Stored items
┄┄┄┄┄┄

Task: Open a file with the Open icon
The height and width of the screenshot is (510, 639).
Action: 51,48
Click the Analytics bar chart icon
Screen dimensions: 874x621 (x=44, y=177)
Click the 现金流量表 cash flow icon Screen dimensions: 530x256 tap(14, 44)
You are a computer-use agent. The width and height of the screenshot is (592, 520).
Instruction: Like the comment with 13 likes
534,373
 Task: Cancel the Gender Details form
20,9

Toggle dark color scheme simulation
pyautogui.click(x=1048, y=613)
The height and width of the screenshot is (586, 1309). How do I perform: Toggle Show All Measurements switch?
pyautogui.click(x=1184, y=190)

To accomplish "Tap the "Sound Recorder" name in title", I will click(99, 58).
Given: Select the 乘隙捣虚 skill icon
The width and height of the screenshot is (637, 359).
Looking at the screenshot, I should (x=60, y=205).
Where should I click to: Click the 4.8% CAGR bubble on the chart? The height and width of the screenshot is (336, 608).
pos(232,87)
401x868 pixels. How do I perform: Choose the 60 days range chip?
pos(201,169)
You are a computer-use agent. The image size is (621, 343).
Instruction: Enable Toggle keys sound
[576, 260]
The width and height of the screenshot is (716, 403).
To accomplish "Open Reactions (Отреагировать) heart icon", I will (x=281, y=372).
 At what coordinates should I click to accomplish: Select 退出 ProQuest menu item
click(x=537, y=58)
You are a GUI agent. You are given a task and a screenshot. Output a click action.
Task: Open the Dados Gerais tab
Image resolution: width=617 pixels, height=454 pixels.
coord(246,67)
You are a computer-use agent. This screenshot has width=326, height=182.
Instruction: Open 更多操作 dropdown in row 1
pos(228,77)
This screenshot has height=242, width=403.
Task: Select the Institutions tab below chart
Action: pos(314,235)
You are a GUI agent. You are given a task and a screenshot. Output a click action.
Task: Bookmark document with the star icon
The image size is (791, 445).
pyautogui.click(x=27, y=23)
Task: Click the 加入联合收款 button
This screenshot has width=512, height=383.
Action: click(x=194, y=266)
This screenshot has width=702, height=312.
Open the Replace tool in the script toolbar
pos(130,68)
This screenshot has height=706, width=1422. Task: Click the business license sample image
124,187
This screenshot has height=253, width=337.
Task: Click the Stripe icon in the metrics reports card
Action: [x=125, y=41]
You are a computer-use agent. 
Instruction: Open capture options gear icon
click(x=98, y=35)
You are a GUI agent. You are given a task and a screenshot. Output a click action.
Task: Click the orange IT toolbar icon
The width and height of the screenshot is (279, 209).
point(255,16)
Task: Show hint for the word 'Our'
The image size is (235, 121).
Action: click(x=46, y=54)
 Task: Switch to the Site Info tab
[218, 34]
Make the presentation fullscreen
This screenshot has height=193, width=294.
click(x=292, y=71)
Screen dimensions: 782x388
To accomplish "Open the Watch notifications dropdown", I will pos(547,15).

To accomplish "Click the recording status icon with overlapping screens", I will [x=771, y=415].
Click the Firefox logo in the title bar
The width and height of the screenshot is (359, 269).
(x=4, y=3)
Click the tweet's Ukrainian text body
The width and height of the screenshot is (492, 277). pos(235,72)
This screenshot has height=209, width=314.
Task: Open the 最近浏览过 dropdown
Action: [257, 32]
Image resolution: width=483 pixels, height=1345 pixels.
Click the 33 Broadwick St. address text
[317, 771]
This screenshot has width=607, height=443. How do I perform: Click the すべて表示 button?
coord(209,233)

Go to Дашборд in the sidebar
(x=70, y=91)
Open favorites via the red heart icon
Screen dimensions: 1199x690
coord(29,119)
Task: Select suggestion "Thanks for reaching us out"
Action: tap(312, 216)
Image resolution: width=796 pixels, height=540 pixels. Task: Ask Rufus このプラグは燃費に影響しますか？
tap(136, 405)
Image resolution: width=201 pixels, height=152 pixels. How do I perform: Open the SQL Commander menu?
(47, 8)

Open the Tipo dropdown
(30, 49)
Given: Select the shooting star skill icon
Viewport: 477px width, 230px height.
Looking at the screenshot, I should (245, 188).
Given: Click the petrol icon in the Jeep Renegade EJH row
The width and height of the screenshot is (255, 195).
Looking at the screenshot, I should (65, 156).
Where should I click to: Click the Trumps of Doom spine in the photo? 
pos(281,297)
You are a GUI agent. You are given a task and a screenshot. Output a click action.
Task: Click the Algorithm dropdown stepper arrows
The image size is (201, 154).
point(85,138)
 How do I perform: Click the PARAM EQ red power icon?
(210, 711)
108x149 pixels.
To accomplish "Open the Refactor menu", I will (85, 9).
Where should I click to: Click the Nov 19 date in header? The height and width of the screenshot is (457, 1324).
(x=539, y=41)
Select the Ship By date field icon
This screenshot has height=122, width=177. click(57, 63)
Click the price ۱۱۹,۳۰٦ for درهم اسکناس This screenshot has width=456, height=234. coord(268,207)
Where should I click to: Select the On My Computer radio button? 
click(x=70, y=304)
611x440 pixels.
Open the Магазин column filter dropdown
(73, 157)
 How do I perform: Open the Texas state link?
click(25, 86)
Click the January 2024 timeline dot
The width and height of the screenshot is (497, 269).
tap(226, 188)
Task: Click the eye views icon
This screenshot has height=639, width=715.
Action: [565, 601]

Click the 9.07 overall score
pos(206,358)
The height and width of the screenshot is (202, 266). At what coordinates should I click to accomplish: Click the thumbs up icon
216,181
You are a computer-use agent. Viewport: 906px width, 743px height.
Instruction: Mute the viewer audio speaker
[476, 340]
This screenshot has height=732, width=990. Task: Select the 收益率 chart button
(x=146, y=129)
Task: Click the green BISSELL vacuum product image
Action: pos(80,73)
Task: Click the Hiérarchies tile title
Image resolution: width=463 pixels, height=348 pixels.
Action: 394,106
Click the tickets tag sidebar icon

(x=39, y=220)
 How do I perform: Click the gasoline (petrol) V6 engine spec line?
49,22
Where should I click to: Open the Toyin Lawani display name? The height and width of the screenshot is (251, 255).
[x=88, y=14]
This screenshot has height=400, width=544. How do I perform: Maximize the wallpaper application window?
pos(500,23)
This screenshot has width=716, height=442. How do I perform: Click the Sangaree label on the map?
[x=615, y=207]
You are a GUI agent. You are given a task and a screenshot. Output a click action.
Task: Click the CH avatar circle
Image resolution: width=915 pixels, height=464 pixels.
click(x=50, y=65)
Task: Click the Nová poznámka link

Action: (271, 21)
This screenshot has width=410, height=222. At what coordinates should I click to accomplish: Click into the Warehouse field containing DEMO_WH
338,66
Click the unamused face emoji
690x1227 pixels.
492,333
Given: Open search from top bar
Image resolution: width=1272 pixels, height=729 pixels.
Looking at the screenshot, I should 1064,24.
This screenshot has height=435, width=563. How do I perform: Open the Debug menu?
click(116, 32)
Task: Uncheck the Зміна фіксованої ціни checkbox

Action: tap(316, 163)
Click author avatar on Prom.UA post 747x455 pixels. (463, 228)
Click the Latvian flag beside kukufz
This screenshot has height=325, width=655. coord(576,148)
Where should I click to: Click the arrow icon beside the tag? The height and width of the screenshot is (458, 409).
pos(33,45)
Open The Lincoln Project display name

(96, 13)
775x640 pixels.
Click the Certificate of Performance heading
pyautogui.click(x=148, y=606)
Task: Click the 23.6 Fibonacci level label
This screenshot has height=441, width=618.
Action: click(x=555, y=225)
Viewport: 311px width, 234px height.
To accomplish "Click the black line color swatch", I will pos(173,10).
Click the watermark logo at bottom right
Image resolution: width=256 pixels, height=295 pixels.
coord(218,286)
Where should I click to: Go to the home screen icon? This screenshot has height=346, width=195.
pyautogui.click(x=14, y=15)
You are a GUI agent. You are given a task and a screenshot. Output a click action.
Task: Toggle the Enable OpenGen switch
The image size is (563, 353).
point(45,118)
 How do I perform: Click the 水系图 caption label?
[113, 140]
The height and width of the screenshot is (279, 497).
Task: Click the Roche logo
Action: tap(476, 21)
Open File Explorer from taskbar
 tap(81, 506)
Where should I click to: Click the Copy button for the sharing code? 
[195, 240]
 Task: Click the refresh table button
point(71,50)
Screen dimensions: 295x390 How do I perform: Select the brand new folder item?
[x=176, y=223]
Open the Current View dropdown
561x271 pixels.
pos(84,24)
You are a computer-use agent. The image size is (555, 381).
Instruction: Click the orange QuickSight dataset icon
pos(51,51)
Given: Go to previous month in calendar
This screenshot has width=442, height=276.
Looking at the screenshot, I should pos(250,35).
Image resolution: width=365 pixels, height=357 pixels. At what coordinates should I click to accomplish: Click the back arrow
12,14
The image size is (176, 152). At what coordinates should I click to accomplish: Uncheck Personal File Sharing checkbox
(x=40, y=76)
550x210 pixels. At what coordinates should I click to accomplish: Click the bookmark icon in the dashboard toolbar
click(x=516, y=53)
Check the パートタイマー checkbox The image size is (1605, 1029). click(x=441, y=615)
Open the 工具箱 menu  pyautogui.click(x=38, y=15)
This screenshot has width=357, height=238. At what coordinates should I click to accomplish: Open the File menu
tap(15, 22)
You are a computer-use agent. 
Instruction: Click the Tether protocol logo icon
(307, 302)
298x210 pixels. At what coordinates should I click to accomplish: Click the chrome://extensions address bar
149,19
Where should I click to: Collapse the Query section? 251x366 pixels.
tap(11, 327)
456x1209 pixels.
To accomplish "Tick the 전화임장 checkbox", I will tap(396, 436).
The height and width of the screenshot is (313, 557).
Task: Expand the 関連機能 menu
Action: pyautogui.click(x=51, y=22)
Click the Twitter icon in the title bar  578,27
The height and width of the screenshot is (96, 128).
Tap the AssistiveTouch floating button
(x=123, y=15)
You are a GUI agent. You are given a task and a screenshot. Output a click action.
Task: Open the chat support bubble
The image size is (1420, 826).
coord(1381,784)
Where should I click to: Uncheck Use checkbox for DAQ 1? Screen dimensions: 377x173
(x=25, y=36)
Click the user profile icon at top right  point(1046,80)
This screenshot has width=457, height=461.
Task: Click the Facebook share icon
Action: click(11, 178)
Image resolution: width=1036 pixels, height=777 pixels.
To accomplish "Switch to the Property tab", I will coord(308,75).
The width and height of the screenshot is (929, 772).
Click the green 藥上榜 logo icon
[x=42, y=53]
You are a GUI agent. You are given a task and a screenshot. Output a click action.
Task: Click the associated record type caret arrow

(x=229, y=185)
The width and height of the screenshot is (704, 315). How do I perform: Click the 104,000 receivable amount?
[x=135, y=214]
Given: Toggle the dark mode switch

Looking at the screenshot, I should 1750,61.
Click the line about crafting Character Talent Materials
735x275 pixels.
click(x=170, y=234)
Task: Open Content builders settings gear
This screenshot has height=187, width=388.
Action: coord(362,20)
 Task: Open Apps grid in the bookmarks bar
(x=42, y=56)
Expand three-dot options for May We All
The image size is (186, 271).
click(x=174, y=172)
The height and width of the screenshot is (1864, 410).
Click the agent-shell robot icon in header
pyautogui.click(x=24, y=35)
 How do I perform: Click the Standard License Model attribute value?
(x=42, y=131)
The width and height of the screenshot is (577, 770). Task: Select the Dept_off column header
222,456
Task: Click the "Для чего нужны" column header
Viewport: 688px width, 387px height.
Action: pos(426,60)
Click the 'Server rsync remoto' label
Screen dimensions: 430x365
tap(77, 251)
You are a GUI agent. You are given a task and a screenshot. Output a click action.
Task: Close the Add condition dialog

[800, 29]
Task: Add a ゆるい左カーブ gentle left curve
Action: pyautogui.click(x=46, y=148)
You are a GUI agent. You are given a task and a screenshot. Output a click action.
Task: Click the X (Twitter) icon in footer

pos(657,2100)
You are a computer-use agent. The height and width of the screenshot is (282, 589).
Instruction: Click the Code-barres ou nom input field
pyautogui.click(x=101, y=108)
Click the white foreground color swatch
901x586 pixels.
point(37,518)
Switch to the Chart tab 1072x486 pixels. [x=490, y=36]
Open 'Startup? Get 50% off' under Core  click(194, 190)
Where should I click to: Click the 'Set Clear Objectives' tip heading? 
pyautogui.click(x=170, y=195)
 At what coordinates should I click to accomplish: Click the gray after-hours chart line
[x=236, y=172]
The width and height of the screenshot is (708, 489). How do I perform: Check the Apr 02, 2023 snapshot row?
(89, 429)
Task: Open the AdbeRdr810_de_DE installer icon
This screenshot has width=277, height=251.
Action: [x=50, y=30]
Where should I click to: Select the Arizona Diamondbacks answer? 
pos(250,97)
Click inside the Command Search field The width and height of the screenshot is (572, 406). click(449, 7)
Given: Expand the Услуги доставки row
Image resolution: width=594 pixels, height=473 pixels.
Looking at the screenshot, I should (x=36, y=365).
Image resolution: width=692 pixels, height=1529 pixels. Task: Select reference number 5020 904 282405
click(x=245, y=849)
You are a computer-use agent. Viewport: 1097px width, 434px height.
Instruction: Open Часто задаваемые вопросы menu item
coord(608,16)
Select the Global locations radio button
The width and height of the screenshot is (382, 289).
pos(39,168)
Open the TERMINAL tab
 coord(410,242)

┄┄┄┄┄┄

Assigned task - Copy whichever lines of the records above contain the word "avatar".

Output for this task -
Task: Click the CH avatar circle
Click author avatar on Prom.UA post 747x455 pixels. (463, 228)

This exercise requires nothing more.